When to Seek Emergency Care

Call 911 or go to the nearest emergency department if you experience any of the following:
  • Sudden, severe abdominal pain with guarding or rigidity (possible perforated ulcer).
  • Profuse, bloody or black (“tarry”) stools, or vomiting blood.
  • Rapid onset of dizziness, fainting, or a heart rate > 120 bpm (signs of severe dehydration or bleeding).
  • High fever (> 38.5 °C/101 °F) with worsening abdominal pain (risk of infection or sepsis).
  • Uncontrolled diarrhea (> 6 L/day) with signs of electrolyte depletion (muscle cramps, confusion, irregular heartbeat).
  • Sudden jaundice, dark urine, or right‑upper‑quadrant swelling (possible liver metastasis complications).

References

  • 1. National Comprehensive Cancer Network.

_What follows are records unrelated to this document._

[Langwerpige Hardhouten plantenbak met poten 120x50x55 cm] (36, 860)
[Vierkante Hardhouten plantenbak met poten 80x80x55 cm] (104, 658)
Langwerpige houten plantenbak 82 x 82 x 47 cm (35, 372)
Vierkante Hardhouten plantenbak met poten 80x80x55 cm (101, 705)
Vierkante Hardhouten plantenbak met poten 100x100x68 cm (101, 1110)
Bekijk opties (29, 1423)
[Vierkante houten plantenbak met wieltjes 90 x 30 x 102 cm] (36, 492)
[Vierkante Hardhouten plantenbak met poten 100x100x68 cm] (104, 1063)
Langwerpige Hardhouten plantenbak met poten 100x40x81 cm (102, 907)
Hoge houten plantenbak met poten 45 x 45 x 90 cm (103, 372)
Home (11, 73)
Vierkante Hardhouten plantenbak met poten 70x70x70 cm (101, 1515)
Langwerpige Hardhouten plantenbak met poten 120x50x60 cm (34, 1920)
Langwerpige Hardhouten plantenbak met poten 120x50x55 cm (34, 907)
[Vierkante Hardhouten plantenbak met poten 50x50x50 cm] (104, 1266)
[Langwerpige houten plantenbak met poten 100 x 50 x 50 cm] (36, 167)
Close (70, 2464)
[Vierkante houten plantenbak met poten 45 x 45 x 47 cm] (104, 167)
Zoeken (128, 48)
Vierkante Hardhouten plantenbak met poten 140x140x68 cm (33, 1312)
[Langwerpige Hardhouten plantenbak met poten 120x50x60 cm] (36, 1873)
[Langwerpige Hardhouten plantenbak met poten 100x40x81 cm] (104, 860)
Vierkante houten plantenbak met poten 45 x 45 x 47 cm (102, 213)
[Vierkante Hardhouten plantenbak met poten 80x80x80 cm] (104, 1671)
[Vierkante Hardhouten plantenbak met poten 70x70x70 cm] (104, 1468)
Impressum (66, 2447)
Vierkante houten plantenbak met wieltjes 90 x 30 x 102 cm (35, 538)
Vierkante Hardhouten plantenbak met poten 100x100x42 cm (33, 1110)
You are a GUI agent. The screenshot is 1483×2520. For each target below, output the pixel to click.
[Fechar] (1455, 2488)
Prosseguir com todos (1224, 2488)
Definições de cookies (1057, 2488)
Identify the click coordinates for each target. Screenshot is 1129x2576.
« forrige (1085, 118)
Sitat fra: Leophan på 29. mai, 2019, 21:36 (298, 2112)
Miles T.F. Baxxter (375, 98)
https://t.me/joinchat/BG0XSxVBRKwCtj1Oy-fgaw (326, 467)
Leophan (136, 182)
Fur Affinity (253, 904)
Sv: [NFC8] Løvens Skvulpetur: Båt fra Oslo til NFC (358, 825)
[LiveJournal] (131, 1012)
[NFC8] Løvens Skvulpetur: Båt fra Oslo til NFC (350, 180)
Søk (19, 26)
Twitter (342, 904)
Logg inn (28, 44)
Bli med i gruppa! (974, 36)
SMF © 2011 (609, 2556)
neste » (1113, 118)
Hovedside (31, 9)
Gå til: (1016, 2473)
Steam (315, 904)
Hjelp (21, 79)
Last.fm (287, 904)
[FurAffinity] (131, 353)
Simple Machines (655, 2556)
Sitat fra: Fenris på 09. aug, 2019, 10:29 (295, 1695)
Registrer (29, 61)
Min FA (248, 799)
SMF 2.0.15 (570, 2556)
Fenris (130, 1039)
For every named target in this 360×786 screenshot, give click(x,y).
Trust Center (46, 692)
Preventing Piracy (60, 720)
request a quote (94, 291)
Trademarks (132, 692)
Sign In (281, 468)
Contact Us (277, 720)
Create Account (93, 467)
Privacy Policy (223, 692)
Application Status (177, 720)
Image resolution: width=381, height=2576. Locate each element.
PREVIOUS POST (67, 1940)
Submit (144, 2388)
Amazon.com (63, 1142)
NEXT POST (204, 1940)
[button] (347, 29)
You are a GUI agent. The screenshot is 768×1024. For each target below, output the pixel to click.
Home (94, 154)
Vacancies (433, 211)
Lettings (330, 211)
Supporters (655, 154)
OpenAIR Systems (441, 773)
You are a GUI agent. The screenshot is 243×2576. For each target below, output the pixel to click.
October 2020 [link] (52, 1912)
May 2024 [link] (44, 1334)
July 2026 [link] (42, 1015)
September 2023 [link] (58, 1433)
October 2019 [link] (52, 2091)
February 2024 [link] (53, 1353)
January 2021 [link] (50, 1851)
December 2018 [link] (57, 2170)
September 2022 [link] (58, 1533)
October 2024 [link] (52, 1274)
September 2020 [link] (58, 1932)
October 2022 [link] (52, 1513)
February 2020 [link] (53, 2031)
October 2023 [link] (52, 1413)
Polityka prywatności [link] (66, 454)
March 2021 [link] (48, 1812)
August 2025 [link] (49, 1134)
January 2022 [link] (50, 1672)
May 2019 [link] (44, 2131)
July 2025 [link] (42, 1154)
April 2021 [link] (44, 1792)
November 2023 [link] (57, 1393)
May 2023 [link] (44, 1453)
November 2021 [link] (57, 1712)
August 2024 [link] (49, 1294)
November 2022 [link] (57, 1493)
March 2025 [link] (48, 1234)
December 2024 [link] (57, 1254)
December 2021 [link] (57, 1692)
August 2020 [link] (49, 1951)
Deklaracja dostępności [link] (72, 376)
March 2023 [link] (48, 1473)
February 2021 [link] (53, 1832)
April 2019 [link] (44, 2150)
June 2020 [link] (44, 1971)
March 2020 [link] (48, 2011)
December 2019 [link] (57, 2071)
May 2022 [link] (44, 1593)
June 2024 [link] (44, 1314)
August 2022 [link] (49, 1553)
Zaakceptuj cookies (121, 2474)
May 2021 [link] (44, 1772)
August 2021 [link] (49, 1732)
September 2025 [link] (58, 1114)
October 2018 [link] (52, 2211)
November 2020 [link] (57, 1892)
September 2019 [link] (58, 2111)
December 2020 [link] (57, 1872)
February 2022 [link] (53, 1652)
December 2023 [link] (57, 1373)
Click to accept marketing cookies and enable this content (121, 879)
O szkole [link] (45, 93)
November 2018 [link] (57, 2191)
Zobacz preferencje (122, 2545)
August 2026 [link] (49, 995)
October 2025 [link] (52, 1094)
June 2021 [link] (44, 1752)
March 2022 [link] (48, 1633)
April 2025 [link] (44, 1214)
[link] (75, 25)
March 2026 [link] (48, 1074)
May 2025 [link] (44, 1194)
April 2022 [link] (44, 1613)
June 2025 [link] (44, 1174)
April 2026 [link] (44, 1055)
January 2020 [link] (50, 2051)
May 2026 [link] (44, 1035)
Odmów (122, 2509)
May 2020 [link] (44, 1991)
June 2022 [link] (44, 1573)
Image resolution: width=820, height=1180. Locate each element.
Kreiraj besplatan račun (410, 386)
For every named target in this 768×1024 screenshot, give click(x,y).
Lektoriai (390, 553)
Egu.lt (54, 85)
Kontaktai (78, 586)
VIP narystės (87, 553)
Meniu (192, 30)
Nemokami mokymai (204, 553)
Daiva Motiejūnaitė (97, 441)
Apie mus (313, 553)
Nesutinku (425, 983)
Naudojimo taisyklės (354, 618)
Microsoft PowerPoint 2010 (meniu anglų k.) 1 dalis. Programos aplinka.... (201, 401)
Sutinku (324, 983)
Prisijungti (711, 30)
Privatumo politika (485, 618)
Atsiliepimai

Neuroendocrine and Non‑Neuroendocrine Tumors of the Pancreas. 2024.
  • 2. Mayo Clinic. “Zollinger‑Ellison syndrome.” Updated 2023.
  • 3. Nishinaka, Y. et al. “Management of gastrin‑producing neuroendocrine tumors.” Journal of Gastroenterology, 2022.
  • 4. European Neuroendocrine Tumor Society (ENETS) Guidelines for Pancreatic NETs, 2023.
  • 5. NIH National Cancer Institute. “Pancreatic Neuroendocrine Tumors (PNET).” Accessed June 2024.